Later on I went through times when it was difficult to pray because I didn’t dare to be honest with God. I was hurt, angry, scared, and confused. Anything I might have said to Him wouldn’t have sounded at all like the pretty and polite prayers I was used to hearing in church. It was then that another friend pointed me to the Psalms. She observed that the psalmists were gut-honest about how they felt and that God seemed capable of handling their negative feelings. So in that season, I learned to lament.
In still another season, I was frustrated. I had prayed all the “right” things, yet God wasn’t answering in the way or on the timetable I’d hoped for. I wondered if He even heard me. Frankly, I wondered if He cared. Why bother? I thought. But God sent still more friends to come alongside me. One helped me to appreciate and join in the fellowship of Jesus’ sufferings and His wilderness cries to God. Another helped me to hear and receive God’s loving comfort even though He was not giving me the answers I wanted. During that time my prayers became deeper and richer, my relationship with the Lord became more intimate, and my trust in Him became more complete.
When my husband died (and during the weeks before when, more than once, he almost died) it was a most painful time. Yet during that time I found that I could honestly praise and thank God for many things, both spiritual and material. How God has grown me in these difficult times, I realized.
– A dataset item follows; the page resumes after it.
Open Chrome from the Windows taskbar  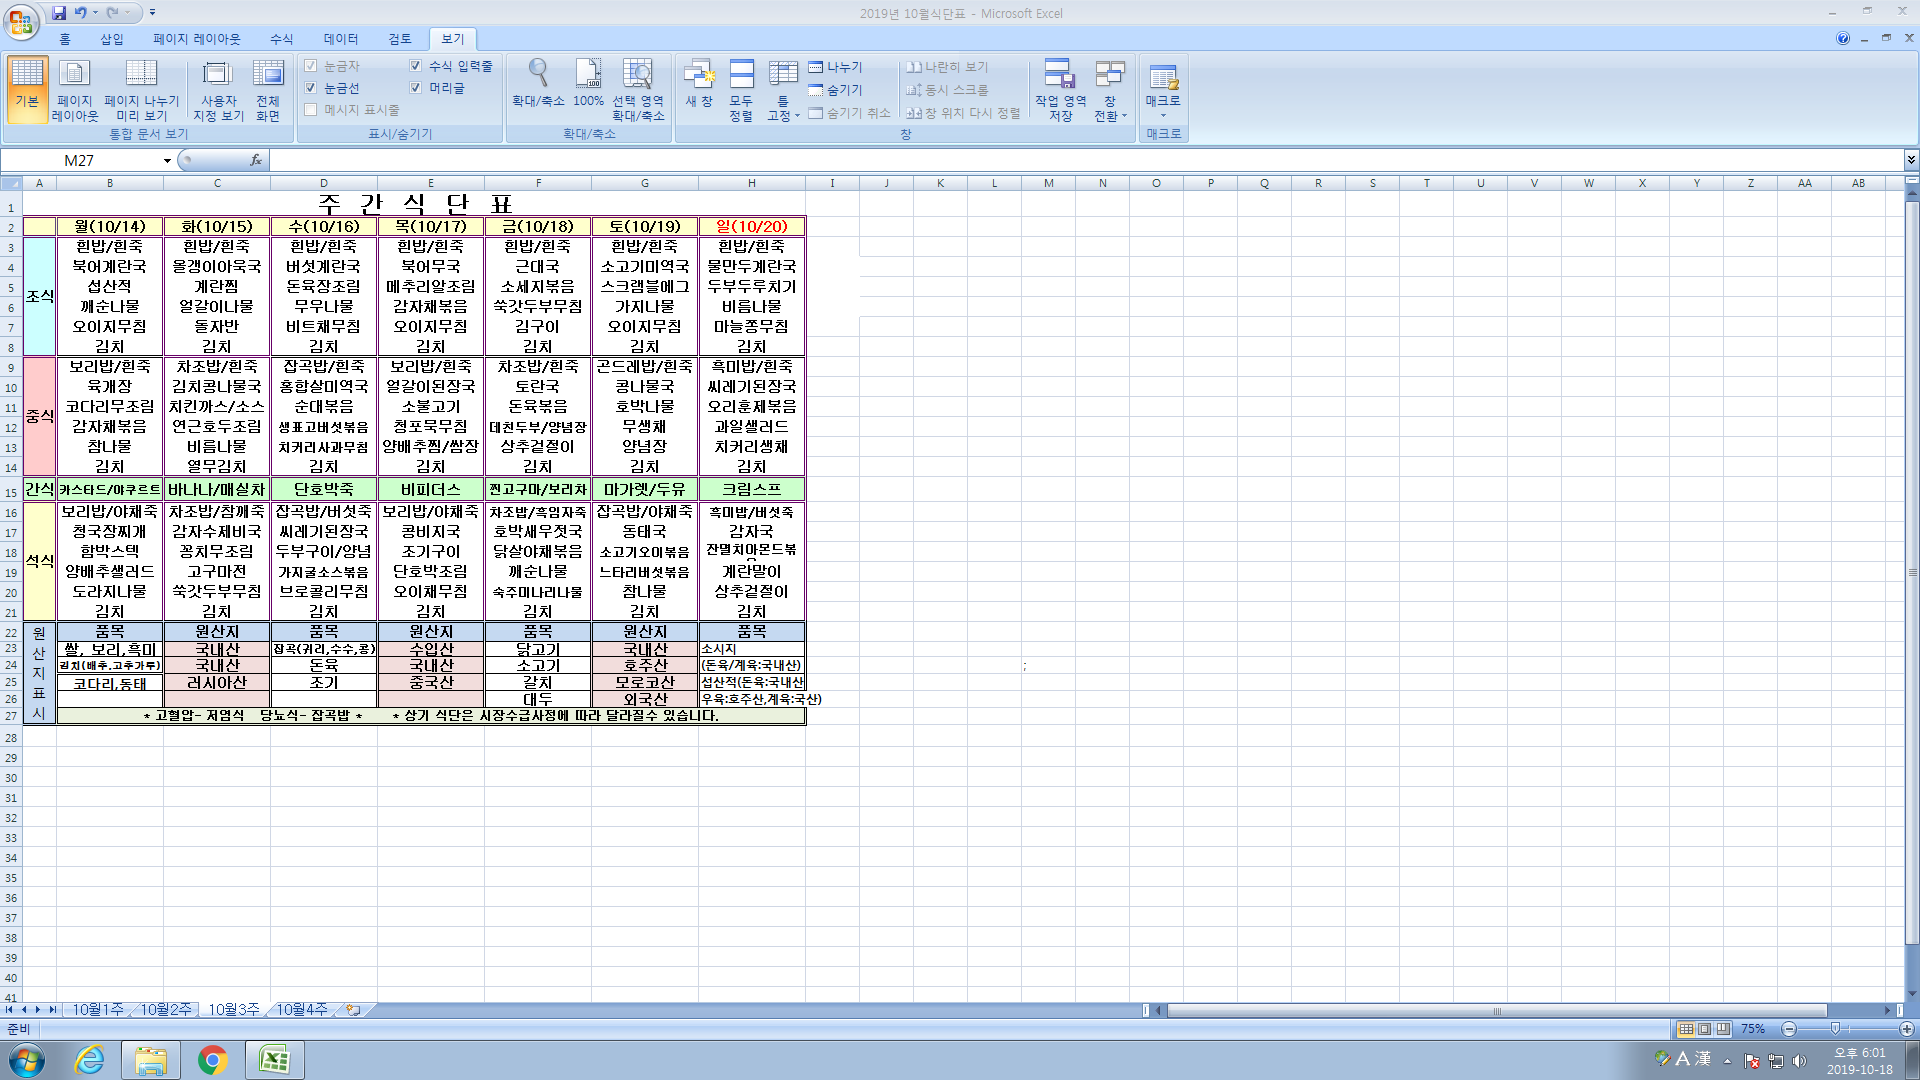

I know that the future will provide plenty more trials to challenge my prayer life. There may even be times again when I feel that I cannot pray. Still, I rejoice that God allowed me to see at least this one time that even the valley of the shadow of death can become an occasion for me to commune deeply with Him, through prayer.
While it doesn’t happen automatically, suffering can be a catalyst to a stronger prayer life. That doesn’t mean you should ask God to send trials your way! More than likely, you already are experiencing some hardship. If not, you’re probably interceding for someone who has. So whether you are in a wilderness right now, or you know someone who is, my prayer is that you can break through the numbness and pain and persevere in prayer. As I’ve walked through my own wilderness season, I’ve experienced that God really does hear, He really does care, and He really will use our suffering not only for good but also to deepen our conversations with Him.